EXERCISE GOAL:
Output every record again so that it matches the original word for word.

(Collected data entries)
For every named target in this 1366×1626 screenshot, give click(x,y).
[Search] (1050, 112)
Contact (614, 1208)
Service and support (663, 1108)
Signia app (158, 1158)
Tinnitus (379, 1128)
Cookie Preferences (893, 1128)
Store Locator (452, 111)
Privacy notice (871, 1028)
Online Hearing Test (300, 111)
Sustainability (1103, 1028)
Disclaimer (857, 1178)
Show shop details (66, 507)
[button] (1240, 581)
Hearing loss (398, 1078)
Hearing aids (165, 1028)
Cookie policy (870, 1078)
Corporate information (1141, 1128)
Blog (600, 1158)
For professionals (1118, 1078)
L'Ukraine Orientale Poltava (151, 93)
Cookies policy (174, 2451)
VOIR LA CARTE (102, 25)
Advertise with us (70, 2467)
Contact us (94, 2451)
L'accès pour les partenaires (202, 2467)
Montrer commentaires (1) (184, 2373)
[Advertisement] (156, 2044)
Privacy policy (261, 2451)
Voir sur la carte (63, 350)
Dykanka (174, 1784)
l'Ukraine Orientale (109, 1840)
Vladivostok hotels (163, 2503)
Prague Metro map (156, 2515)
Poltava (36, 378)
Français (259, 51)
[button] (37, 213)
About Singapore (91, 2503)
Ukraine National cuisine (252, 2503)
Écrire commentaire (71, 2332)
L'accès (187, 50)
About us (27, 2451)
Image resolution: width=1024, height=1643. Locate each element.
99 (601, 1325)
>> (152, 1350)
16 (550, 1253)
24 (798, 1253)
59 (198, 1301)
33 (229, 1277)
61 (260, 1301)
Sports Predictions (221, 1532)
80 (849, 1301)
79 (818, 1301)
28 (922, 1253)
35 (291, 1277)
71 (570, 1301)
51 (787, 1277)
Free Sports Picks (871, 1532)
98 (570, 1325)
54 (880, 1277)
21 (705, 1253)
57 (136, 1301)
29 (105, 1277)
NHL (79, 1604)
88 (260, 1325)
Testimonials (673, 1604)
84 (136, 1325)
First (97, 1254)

EXERCISE ANSWER:
For every named target in this 1366×1626 screenshot, give click(x,y).
[Search] (1050, 112)
Contact (614, 1208)
Service and support (663, 1108)
Signia app (158, 1158)
Tinnitus (379, 1128)
Cookie Preferences (893, 1128)
Store Locator (452, 111)
Privacy notice (871, 1028)
Online Hearing Test (300, 111)
Sustainability (1103, 1028)
Disclaimer (857, 1178)
Show shop details (66, 507)
[button] (1240, 581)
Hearing loss (398, 1078)
Hearing aids (165, 1028)
Cookie policy (870, 1078)
Corporate information (1141, 1128)
Blog (600, 1158)
For professionals (1118, 1078)
L'Ukraine Orientale Poltava (151, 93)
Cookies policy (174, 2451)
VOIR LA CARTE (102, 25)
Advertise with us (70, 2467)
Contact us (94, 2451)
L'accès pour les partenaires (202, 2467)
Montrer commentaires (1) (184, 2373)
[Advertisement] (156, 2044)
Privacy policy (261, 2451)
Voir sur la carte (63, 350)
Dykanka (174, 1784)
l'Ukraine Orientale (109, 1840)
Vladivostok hotels (163, 2503)
Prague Metro map (156, 2515)
Poltava (36, 378)
Français (259, 51)
[button] (37, 213)
About Singapore (91, 2503)
Ukraine National cuisine (252, 2503)
Écrire commentaire (71, 2332)
L'accès (187, 50)
About us (27, 2451)
Image resolution: width=1024, height=1643. Locate each element.
99 (601, 1325)
>> (152, 1350)
16 (550, 1253)
24 (798, 1253)
59 (198, 1301)
33 (229, 1277)
61 (260, 1301)
Sports Predictions (221, 1532)
80 (849, 1301)
79 (818, 1301)
28 (922, 1253)
35 (291, 1277)
71 (570, 1301)
51 (787, 1277)
Free Sports Picks (871, 1532)
98 (570, 1325)
54 (880, 1277)
21 (705, 1253)
57 (136, 1301)
29 (105, 1277)
NHL (79, 1604)
88 (260, 1325)
Testimonials (673, 1604)
84 (136, 1325)
First (97, 1254)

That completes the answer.